"""

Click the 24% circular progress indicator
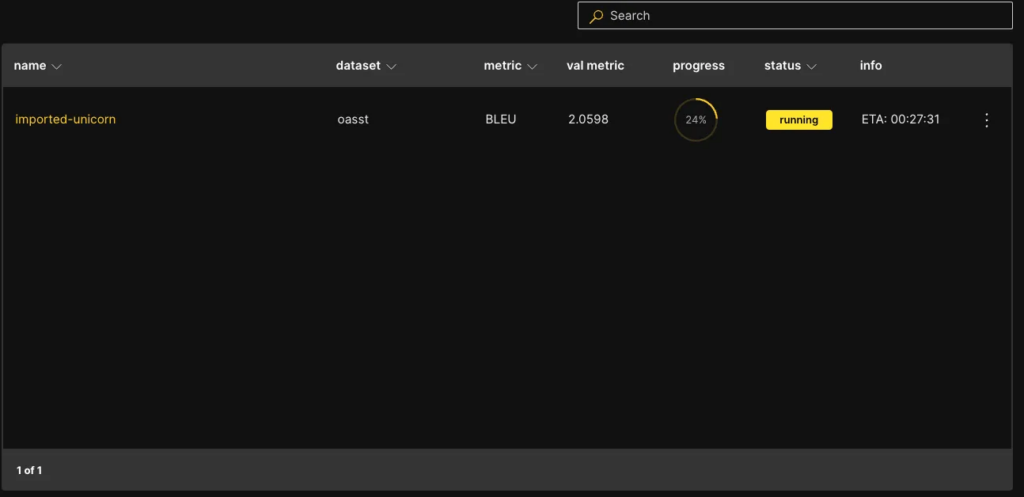 click(696, 120)

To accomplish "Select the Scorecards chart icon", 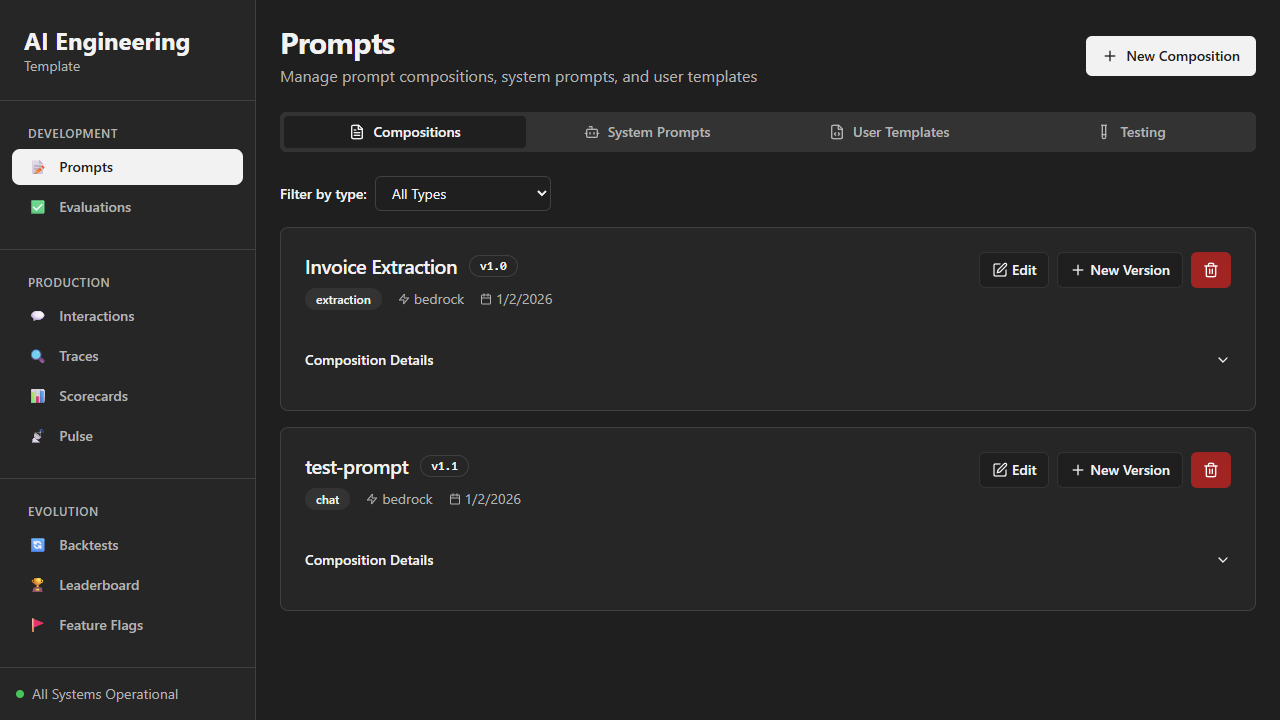I will pyautogui.click(x=38, y=396).
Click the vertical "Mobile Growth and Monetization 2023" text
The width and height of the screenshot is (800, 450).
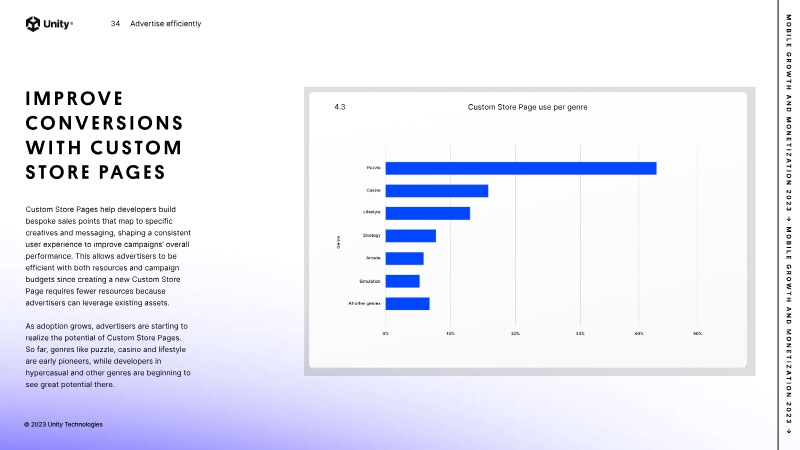[789, 225]
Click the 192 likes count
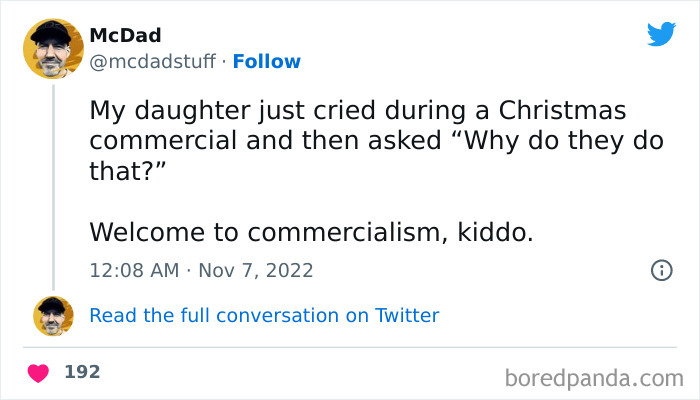Image resolution: width=700 pixels, height=400 pixels. click(82, 372)
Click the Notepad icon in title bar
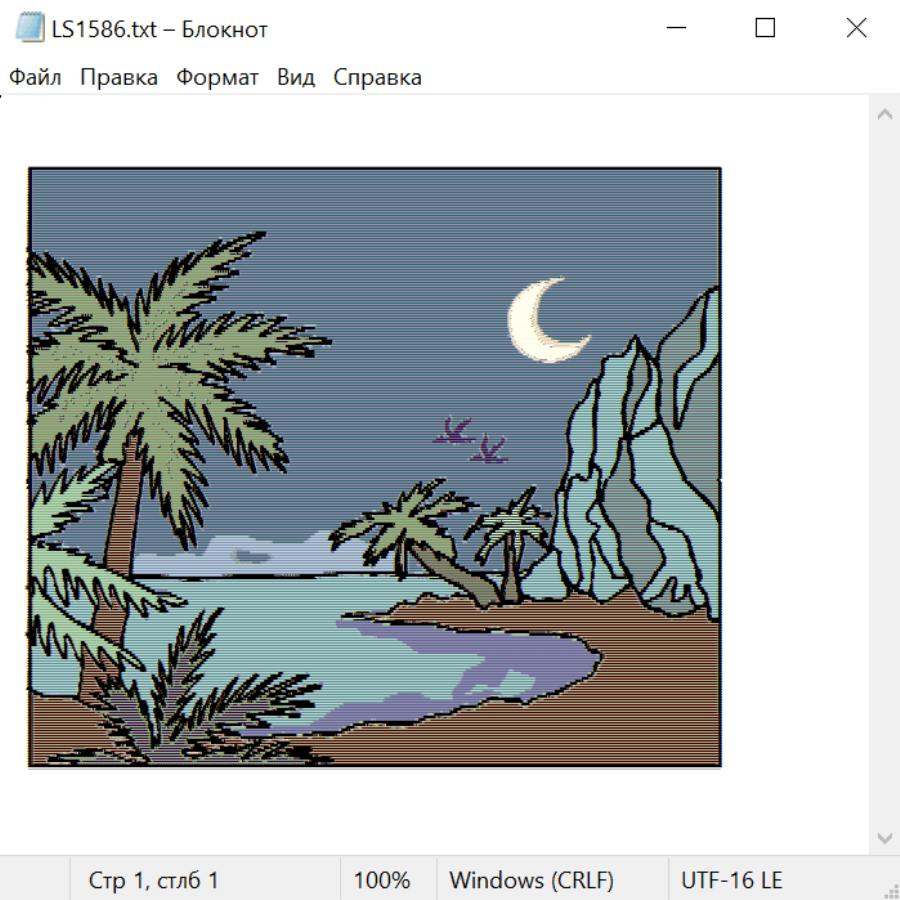The width and height of the screenshot is (900, 900). pos(29,28)
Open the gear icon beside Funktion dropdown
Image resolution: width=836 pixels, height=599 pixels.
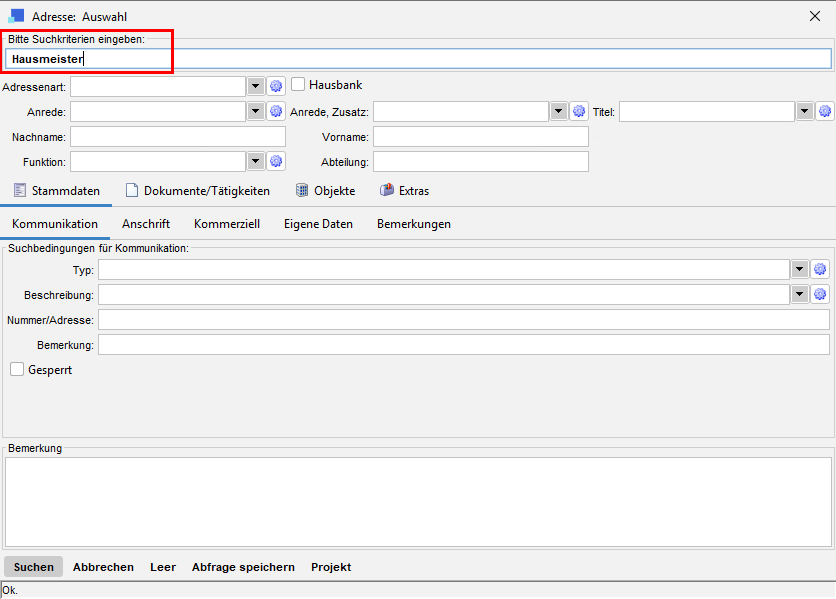tap(277, 161)
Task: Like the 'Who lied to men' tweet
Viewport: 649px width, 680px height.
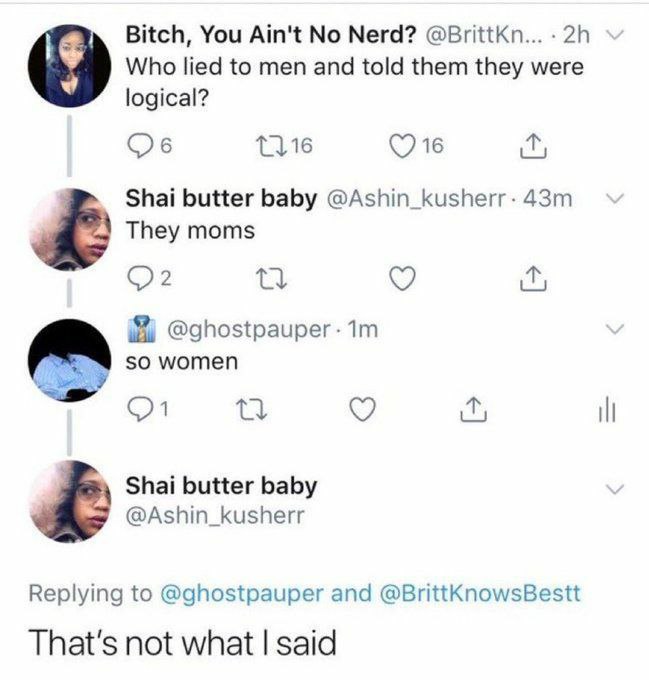Action: click(403, 147)
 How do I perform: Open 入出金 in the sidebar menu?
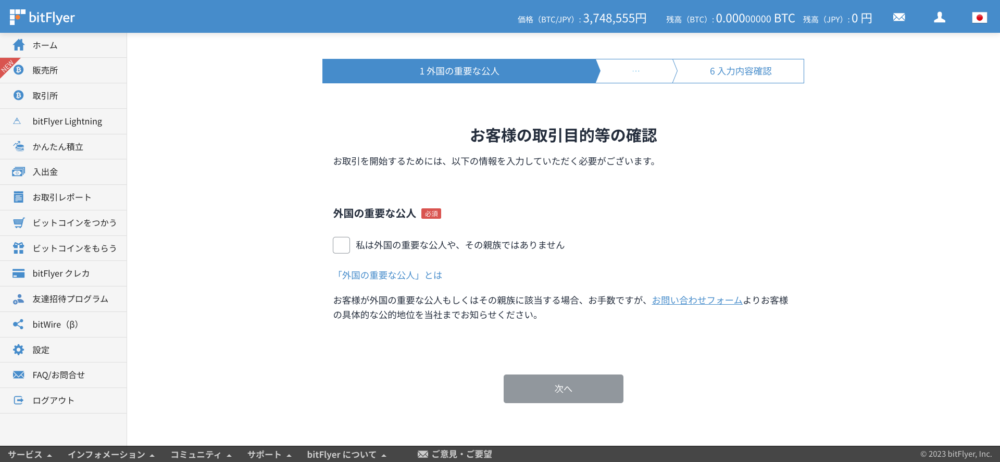(45, 172)
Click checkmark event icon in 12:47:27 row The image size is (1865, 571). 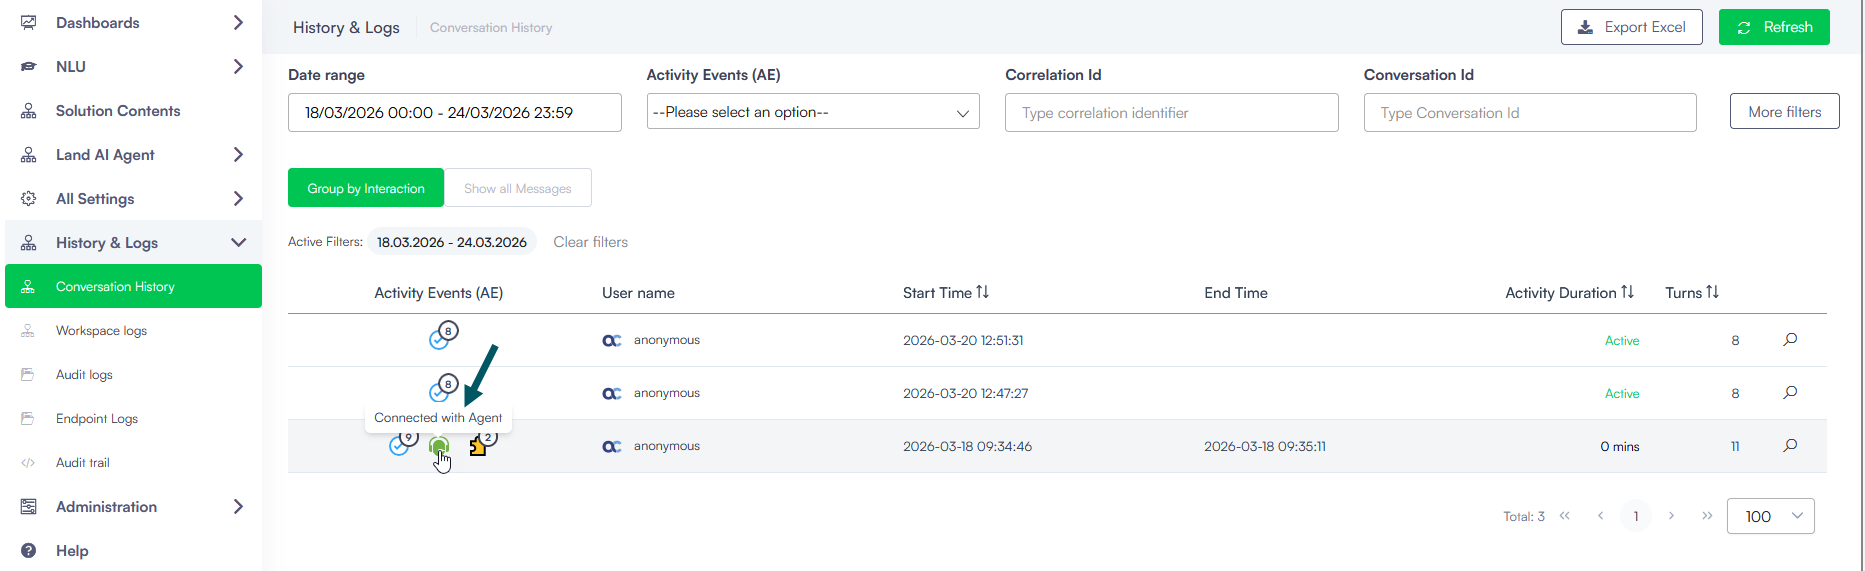[x=438, y=393]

"""

# WHAT TO DO:
Copy exactly the lines of the entries above from the one containing "The width and height of the screenshot is (800, 450)." through the one containing "Task: Like the 'Who lied to men' tweet". Both end lines count; pictures do not.

# EXERCISE RESULT:
The width and height of the screenshot is (800, 450).
[789, 225]
Click the 192 likes count
Image resolution: width=700 pixels, height=400 pixels. click(82, 372)
Click the Notepad icon in title bar
The width and height of the screenshot is (900, 900). pos(29,28)
Open the gear icon beside Funktion dropdown
Image resolution: width=836 pixels, height=599 pixels.
tap(277, 161)
Task: Like the 'Who lied to men' tweet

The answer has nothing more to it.